A proposta em torno do projeto, por si só, já chama a atenção. Them é a junção de dois outros filmes, Her e Him, que apresentam a mesma história mas sobre pontos de vista diferentes. Ou seja, nos filmes derivados é possível acompanhar todo o desenrolar desta mesma trama básica a partir do olhar de cada integrante do casal principal, formado por James McAvoy e Jessica Chastain. Them é a união destas duas vertentes, mostrando um panorama completo desta difícil relação que, logo nos primeiros minutos, já tem um bom histórico.
É justamente esta bagagem que tanto ele quanto ela carregam que tanto intriga no longa-metragem. Sabe-se que eles têm uma história pregressa, que ela não quer vê-lo de forma alguma, que ele insiste em estabelecer algum contato, mas o que afinal de contas aconteceu? A resposta vem aos poucos, surpreendendo o espectador, não apenas pelo que revela mas também pelo peso da descoberta.
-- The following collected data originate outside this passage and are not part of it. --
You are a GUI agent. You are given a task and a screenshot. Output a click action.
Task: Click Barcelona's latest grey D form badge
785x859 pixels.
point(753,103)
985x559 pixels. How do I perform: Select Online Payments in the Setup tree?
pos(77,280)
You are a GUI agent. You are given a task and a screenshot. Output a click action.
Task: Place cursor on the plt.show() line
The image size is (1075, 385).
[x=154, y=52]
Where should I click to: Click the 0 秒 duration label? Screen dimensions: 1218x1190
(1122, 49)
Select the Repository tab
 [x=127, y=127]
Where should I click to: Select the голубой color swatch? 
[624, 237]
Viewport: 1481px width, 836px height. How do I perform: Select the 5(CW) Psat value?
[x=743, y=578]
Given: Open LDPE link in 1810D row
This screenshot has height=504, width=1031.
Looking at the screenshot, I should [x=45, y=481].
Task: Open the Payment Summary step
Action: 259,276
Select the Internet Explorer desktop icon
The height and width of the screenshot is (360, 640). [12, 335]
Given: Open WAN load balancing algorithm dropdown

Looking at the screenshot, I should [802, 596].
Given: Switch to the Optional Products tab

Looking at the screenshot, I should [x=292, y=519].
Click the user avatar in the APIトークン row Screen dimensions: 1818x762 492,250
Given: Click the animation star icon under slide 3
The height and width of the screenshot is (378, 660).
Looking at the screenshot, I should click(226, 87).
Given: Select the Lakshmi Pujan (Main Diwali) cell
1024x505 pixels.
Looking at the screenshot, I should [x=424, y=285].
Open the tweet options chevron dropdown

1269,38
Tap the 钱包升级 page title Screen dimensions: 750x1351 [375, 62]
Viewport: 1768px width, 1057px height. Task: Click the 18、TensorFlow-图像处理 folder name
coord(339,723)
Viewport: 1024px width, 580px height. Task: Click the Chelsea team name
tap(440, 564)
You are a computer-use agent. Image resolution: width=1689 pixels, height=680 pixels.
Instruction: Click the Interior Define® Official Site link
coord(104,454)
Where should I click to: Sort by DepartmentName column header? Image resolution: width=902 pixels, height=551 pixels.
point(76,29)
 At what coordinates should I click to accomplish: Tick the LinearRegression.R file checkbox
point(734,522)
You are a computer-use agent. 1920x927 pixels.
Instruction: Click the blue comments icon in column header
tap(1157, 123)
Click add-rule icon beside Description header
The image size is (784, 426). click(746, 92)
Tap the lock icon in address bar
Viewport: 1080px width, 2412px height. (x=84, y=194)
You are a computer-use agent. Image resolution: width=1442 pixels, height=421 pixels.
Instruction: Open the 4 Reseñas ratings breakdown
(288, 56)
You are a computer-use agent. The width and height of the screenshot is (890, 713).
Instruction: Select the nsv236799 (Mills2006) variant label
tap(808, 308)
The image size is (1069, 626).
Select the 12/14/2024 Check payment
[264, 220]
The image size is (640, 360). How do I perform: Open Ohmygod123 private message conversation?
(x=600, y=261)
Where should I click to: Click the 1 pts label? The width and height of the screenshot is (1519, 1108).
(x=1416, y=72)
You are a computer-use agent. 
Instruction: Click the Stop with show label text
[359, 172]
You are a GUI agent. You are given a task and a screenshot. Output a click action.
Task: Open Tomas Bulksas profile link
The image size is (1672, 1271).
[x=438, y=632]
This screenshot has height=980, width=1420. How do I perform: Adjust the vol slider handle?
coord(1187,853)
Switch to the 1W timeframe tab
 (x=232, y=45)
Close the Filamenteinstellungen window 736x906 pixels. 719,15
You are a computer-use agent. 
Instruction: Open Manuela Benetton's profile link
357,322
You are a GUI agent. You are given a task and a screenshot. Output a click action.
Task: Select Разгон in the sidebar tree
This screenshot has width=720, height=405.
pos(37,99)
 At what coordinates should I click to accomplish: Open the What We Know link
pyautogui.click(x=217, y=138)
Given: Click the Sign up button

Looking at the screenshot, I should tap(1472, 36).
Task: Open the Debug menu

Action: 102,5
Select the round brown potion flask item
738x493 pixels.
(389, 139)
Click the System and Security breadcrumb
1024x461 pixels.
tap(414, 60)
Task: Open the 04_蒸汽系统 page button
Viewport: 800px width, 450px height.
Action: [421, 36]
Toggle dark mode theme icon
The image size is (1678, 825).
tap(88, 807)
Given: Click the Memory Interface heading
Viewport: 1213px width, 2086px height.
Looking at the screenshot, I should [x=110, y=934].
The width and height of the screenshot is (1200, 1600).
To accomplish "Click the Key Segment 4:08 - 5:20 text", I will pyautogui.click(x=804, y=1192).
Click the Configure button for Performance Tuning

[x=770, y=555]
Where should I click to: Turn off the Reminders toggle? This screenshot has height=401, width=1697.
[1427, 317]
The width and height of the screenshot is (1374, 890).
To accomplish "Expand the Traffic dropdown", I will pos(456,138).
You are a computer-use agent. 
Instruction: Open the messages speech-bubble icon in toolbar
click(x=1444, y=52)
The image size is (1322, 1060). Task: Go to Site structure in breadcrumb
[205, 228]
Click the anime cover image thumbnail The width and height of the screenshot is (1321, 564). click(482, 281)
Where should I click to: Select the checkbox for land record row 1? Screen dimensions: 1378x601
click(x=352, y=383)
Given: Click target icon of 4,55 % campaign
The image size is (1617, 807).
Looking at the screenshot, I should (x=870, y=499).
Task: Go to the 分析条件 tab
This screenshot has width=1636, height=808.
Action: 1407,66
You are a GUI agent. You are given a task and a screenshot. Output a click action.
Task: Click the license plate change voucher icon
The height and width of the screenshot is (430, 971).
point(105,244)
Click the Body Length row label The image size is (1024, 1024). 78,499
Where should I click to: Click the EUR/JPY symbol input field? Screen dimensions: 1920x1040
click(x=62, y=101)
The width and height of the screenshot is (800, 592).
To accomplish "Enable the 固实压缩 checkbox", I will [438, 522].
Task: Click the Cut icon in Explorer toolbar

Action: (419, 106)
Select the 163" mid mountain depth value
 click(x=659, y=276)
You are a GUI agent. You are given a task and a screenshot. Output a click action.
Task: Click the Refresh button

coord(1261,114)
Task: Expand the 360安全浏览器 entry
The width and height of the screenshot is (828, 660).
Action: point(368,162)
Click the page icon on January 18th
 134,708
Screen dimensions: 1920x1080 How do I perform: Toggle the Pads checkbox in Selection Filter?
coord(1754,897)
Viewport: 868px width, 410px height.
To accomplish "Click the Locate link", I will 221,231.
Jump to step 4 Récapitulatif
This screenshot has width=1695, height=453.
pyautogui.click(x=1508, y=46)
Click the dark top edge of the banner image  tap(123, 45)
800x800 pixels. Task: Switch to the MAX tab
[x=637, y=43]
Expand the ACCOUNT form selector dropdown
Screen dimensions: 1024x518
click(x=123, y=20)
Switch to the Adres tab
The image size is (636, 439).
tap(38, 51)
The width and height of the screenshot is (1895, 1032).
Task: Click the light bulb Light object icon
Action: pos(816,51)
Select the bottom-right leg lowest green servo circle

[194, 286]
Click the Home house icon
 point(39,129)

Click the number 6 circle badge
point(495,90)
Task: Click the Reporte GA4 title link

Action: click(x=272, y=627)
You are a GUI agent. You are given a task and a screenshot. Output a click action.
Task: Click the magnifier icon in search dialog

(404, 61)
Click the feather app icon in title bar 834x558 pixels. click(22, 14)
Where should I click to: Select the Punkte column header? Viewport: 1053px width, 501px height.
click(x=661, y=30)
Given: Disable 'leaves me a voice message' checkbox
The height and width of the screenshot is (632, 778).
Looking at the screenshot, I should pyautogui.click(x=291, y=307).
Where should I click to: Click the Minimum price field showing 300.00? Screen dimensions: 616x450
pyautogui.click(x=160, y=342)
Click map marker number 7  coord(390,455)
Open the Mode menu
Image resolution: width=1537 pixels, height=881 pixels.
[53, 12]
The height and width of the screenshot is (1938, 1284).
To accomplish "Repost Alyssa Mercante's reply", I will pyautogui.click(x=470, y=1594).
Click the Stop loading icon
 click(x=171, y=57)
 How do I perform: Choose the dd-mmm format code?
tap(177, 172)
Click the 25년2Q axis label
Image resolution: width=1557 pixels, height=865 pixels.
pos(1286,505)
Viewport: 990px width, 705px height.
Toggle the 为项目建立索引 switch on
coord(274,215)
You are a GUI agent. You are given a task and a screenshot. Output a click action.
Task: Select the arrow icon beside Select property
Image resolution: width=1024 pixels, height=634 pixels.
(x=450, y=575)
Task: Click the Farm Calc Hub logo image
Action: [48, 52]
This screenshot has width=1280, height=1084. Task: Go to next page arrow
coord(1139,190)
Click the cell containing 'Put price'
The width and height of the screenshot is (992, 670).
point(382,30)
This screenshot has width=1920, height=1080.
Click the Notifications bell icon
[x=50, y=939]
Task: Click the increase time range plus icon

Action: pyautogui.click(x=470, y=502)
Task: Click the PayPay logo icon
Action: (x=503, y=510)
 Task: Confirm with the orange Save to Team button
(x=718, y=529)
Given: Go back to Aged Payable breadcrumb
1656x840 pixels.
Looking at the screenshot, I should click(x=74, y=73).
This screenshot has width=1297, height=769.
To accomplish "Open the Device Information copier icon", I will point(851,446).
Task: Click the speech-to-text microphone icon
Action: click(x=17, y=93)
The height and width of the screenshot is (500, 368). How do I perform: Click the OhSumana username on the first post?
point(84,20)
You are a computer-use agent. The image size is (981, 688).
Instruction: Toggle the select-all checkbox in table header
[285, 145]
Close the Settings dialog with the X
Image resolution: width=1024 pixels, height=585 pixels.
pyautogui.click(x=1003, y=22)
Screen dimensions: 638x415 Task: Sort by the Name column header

The Disappearance of Eleanor Rigby: Them não é um filme sobre um casal, mas sobre a dor. Ou, mais exatamente, sobre como lidar com as feridas incontornáveis que um fato grave, bem grave, descarrega de forma avassaladora. Só que, ao mesmo tempo em que é bastante doloroso, encanta.
Encanta principalmente porque é um filme muito humano. Humano nas necessidades, nas buscas, nas aflições e até mesmo nos enganos. Nos momentos divertidos, como são várias das conversas entre as personagens de Chastain e Viola Davis. Nos momentos românticos, como são as recaídas do casal principal. Nos momentos de fuga, quando a dor se torna tão grande que ela parece ser a única opção. No olhar de preocupação das pessoas à sua volta, aflitas com a dor camuflada e o que ela pode causar. Humano por trazer consigo sentimentos, e respeitá-los. Mérito para Ned Benson, autor deste belíssimo roteiro e também diretor do longa-metragem.
Para coroar esta história de descobertas inesperadas, há ainda uma grande atriz. É impressionante a atuação de Jessica Chastain, pela fortaleza que representa e a sensibilidade na verdadeira montanha-russa que é sua personagem. James McAvoy também faz um bom trabalho, mas é ofuscado pelo brilho dela. Um casal que combina, na alegria e na tristeza, na química e no choro. Um casal de verdade.
The Disappearance of Eleanor Rigby: Them é um filme impressionante, dono de uma carga emocional pesada que vai se manifestando aos poucos, mas que também aponta caminhos. Em especial no desfecho fabuloso, no qual o espectador sabe exatamente o que acontecerá, mesmo sem que o longa mostre. Delicado e sensível, um filme para ser visto e sentido.
“A tragédia é uma terra estrangeira, onde não se consegue falar com os nativos.”
(Julian Rigby, personagem de William Hurt)
Filme visto no 67º Festival de Cannes, em maio de 2014.